====== Records to use

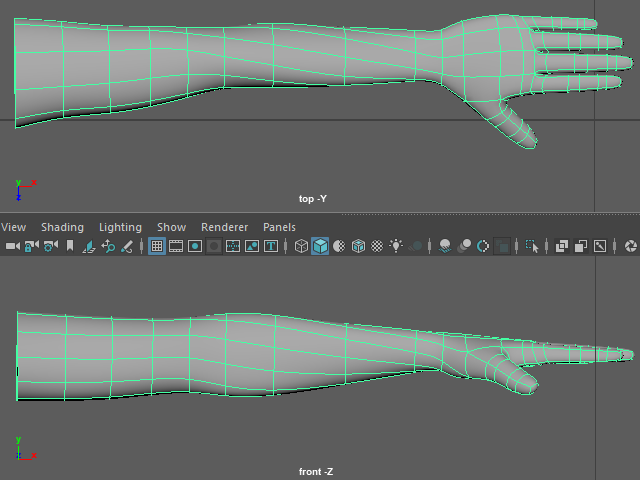
Task: Activate Smooth Shade All cube icon
Action: tap(320, 246)
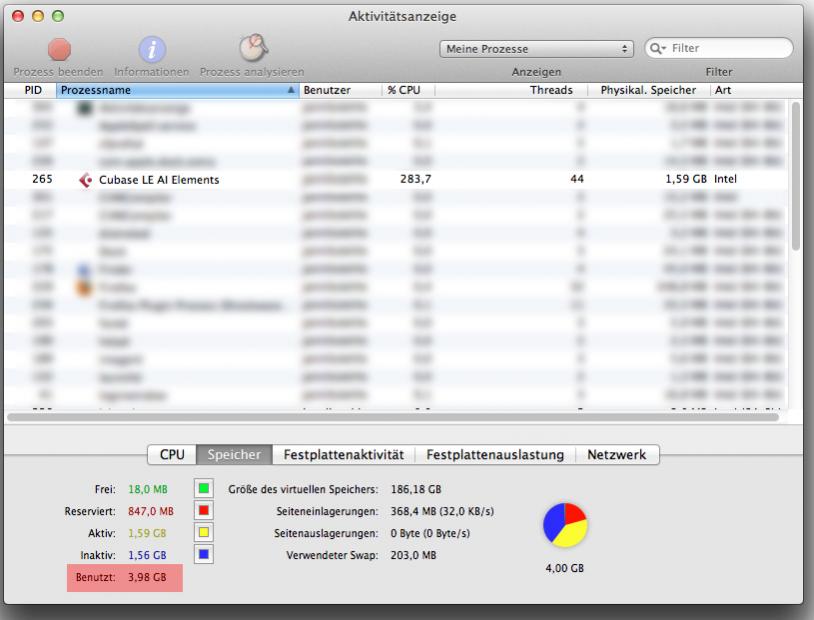This screenshot has height=620, width=814.
Task: Select the Speicher tab
Action: [x=233, y=455]
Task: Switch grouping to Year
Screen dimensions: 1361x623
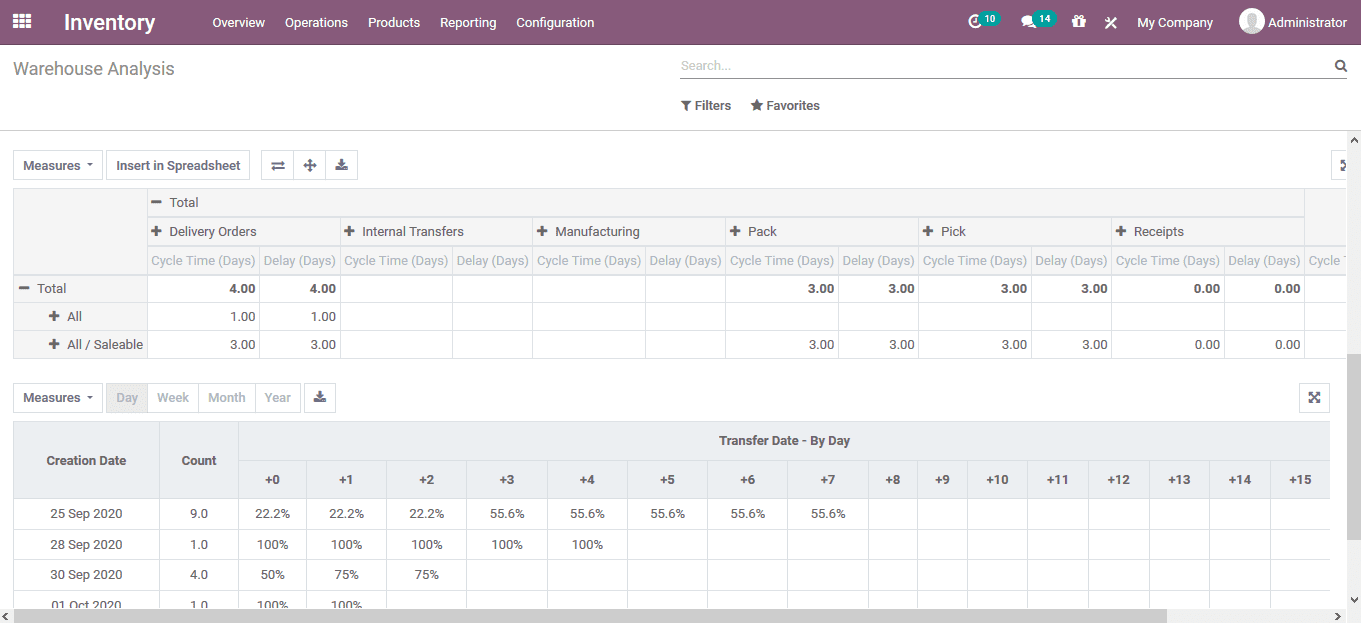Action: 277,397
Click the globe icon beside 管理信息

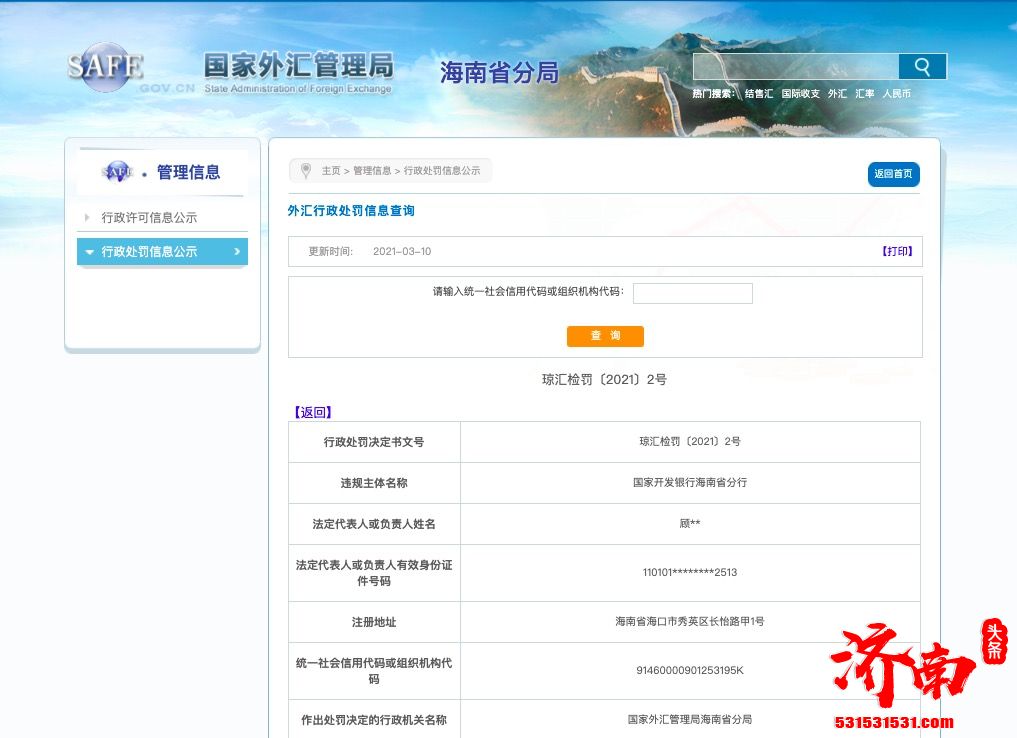117,172

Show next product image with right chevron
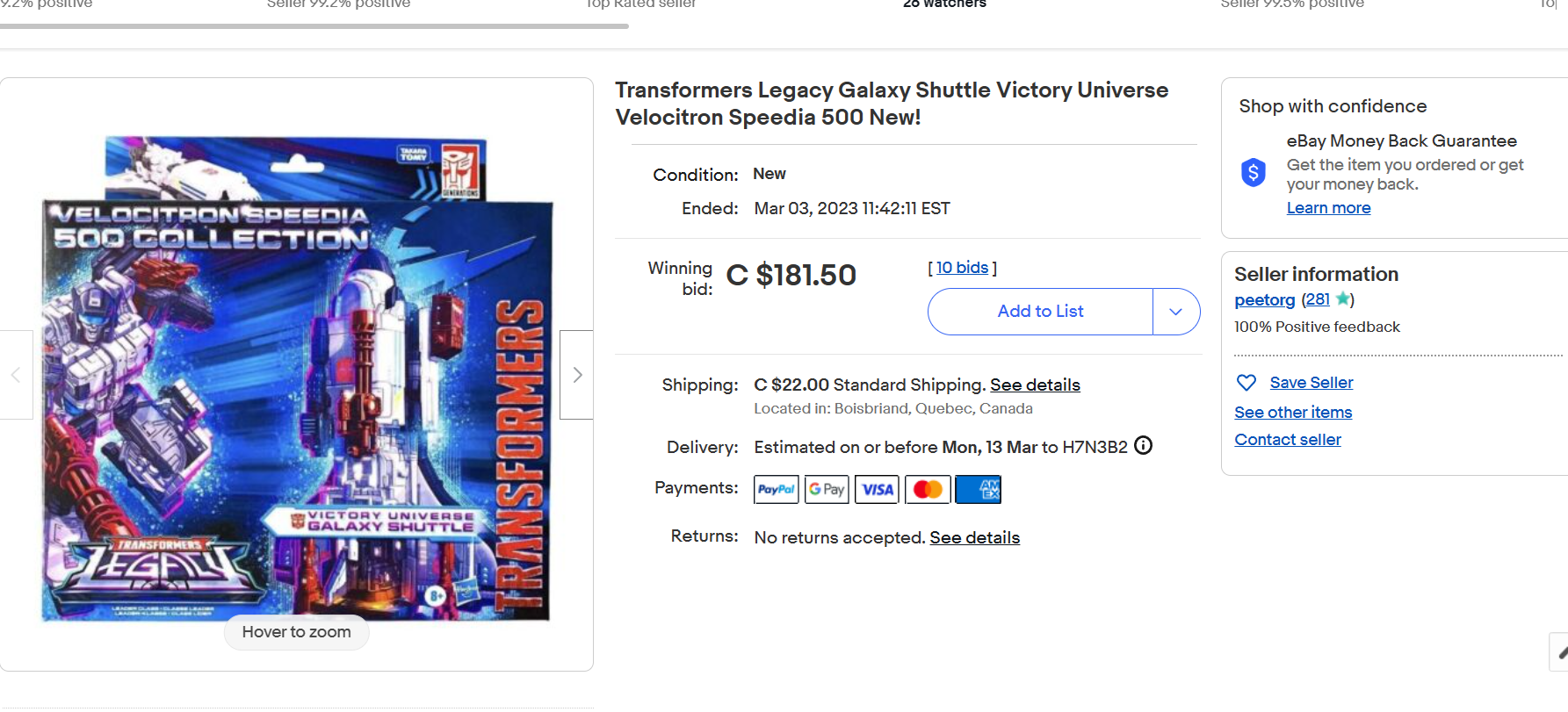[x=577, y=375]

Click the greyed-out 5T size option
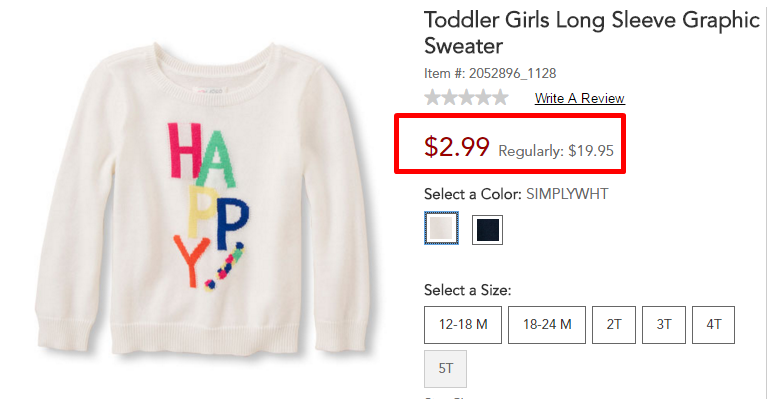click(445, 369)
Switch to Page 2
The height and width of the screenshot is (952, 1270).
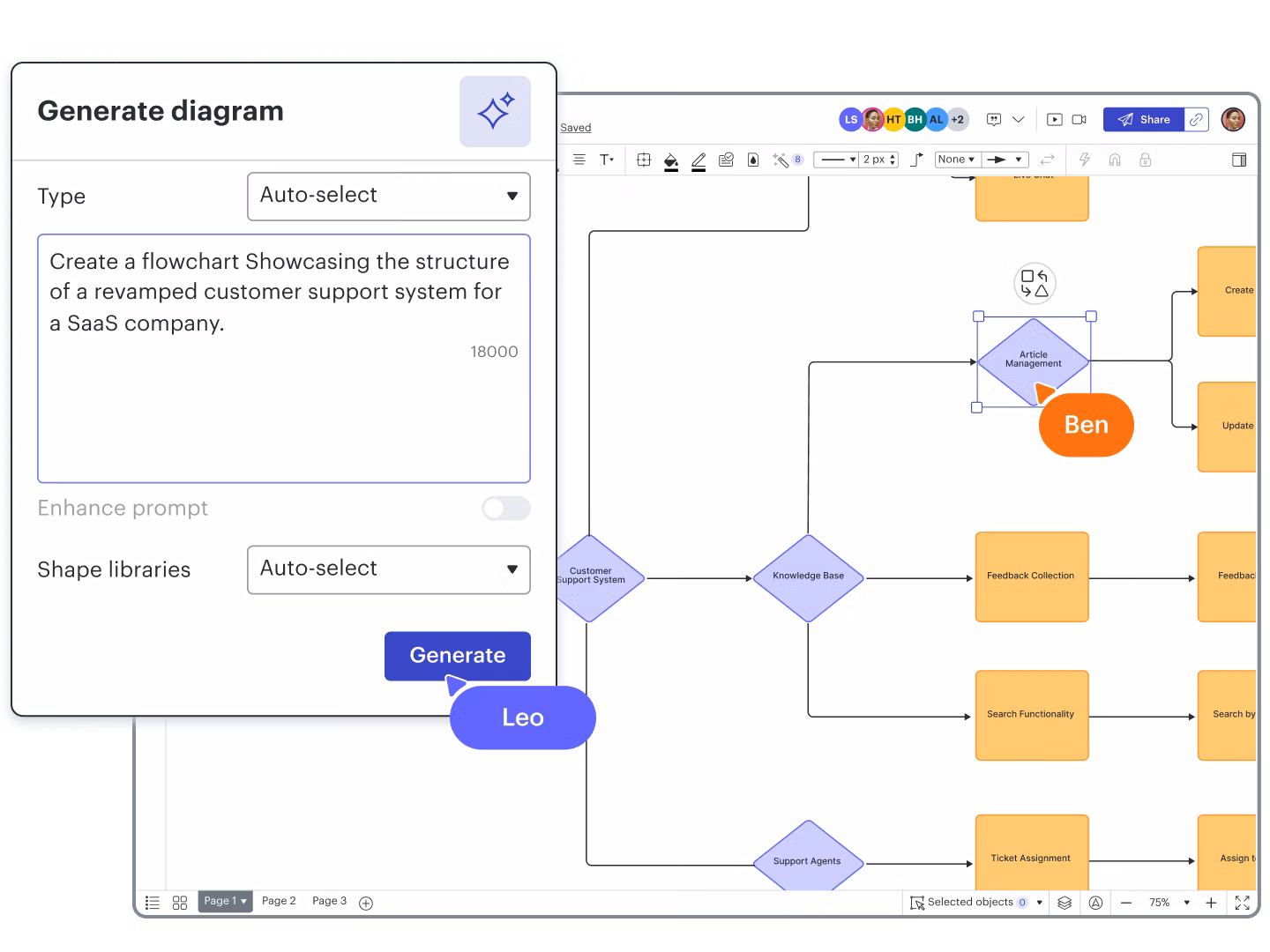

============

• [Work task]: Leave out all pictures and retype precisely the lines that run from the line containing "Click the globe icon beside 管理信息" to the last line of the records.

• [Result for this task]:
Click the globe icon beside 管理信息

117,172

Show next product image with right chevron
[x=577, y=375]

Click the greyed-out 5T size option
click(445, 369)
Switch to Page 2
The height and width of the screenshot is (952, 1270).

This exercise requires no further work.